There's just no reason for women to go backward
To some female legislators of the Maine House and Senate: How could you be a "right-to-work" supporter when the only place in the work force that a woman gets equal pay for equal work is in a union shop in this country and state?
Right-to-work = backward. Ladies, unions have been there for you since the beginning of unions. Time to be there for the unions. We as a people can't get to a place that, no matter who you are, you are treated equally. Even in the United States, women are treated as less valuable, except when they are in a union. Come on, ladies.
Objections to oil from tar sands based on evidence
Those in opposition to tar sands oil have received harsh criticism as of late.

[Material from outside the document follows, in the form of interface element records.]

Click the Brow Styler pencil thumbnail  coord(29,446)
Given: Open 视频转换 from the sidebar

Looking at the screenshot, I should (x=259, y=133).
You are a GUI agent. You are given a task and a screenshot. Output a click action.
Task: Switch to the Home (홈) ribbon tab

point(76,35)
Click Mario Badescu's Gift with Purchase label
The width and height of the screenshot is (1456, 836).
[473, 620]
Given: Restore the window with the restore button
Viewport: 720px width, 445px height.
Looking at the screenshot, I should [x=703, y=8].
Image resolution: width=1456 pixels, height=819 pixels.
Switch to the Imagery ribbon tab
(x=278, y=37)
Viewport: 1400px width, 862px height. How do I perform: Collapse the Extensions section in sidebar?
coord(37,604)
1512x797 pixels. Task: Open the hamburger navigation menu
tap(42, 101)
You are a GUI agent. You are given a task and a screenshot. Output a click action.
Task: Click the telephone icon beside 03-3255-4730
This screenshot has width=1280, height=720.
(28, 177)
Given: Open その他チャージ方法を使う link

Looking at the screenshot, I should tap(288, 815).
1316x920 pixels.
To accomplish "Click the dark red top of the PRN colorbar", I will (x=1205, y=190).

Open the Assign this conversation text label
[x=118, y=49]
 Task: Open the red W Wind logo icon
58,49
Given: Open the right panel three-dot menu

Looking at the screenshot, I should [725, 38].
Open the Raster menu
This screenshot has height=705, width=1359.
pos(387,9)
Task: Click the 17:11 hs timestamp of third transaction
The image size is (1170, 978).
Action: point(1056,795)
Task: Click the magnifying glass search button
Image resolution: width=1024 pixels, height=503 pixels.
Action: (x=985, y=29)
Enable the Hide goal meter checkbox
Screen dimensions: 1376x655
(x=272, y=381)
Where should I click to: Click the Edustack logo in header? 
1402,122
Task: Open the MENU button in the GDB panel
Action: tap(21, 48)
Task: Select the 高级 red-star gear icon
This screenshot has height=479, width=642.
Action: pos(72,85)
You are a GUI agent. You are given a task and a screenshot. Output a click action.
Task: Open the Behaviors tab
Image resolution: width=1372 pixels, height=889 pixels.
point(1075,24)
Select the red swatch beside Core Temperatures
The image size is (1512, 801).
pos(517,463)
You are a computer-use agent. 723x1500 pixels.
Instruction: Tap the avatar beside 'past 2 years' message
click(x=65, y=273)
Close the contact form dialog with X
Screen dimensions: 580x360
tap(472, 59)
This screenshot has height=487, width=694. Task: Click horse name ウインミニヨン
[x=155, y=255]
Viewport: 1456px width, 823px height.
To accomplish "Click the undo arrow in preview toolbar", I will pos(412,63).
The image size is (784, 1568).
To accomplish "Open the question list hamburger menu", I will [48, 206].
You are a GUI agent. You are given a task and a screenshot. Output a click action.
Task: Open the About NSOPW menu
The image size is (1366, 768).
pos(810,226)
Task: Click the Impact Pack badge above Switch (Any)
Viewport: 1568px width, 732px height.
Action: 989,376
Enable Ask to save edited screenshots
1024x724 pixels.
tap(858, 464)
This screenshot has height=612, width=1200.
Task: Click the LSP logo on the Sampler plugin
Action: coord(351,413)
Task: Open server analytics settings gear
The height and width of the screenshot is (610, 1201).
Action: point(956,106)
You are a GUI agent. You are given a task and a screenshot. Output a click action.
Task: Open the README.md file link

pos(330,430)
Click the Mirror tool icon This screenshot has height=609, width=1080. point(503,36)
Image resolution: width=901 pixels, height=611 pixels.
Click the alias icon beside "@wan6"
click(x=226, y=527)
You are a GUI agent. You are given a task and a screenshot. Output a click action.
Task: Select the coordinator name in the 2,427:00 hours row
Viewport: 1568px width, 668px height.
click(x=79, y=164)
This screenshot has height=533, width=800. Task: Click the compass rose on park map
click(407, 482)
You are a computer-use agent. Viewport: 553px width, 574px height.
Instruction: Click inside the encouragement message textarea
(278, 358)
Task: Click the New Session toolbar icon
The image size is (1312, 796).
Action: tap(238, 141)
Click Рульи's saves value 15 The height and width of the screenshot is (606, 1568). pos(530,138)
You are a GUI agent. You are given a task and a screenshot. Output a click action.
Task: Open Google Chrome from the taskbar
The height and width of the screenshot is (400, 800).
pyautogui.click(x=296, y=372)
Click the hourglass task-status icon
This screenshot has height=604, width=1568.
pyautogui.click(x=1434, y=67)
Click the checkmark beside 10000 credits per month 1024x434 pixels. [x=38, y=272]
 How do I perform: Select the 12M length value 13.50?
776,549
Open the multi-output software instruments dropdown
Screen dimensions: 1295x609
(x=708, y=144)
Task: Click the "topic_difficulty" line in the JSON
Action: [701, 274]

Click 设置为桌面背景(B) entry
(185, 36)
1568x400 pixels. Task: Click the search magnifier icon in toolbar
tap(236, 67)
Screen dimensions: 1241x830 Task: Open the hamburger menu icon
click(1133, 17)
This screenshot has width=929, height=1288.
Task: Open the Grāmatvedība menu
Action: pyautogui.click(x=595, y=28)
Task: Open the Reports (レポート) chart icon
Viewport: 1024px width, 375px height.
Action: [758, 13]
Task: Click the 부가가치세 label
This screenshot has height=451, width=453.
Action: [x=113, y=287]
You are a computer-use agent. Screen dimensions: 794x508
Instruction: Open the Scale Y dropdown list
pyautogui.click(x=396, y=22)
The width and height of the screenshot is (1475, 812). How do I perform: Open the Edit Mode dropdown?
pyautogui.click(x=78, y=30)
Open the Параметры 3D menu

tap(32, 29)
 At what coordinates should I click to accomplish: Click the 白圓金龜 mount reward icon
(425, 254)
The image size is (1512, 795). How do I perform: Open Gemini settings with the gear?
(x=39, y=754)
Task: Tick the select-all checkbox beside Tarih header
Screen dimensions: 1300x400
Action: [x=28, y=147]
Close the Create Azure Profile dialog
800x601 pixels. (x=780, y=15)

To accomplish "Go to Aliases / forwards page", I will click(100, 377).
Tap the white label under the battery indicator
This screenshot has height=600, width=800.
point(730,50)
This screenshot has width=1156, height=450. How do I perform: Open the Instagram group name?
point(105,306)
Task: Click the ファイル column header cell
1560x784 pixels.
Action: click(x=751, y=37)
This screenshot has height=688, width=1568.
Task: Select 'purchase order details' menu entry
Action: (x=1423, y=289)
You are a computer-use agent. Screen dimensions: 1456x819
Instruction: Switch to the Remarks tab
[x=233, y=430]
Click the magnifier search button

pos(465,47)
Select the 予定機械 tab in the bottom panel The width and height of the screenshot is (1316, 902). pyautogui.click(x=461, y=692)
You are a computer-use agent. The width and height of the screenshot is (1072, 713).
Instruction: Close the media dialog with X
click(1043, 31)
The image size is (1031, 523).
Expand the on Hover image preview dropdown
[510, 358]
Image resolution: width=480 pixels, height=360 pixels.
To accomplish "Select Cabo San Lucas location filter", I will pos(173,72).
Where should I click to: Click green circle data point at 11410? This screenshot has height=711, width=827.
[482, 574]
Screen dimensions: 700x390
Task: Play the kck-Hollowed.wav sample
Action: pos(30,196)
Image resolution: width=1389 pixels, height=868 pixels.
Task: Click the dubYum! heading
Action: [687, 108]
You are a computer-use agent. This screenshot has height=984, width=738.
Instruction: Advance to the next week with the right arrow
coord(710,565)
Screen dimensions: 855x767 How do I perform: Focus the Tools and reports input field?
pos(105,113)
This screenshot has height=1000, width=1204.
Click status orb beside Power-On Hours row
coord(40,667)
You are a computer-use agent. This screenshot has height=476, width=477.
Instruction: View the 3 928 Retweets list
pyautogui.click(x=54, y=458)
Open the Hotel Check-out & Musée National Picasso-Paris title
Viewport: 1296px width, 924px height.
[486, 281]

State Sen. Roland Collins recently wrote ("Oil sands should be part of energy mix," April 7) that "the people of Maine deserve a fact-based debate on the real issues rather than scare tactics that consistently ignore findings from credible sources."
In response, I would like to remind the public that tar sands oil is by no means safe for our state and in fact, poses a very serious threat.
Unfortunately, both Michigan and Arkansas have served as our fact-checkers for the tar sands debate.
Given that families were still being forced to evacuate their homes almost two weeks after the Arkansas spill, I feel that it is both insensitive and illogical to suggest that there is any redeeming incentive for the transportation of tar sands.
In addition to being a nightmare for Arkansas residents, the spill gives us glimpse of the very real consequences we should anticipate should tar sands transport be allowed through our state.
Similar to the project contemplated for Maine, the Arkansas pipeline was very old and repurposed to accommodate Canadian tar sands oil.
Regardless of the state-of-the-art equipment used to incrementally inspect the pipe, it inevitably burst.
We need to learn from the disasters in Mayflower, Ark., and Michigan's Kalamazoo River and not repeat the same process and hope for different results.
For the sake of our health, public safety and the environment, U.S. Sens. Angus King and Susan Collins should demand that President Obama and the State Department require a thorough environmental review of any project that would carry tar sands anywhere near Sebago Lake and Casco Bay.
Maine has nothing to gain and everything to lose with the reversal of the Portland-to-Montreal pipeline.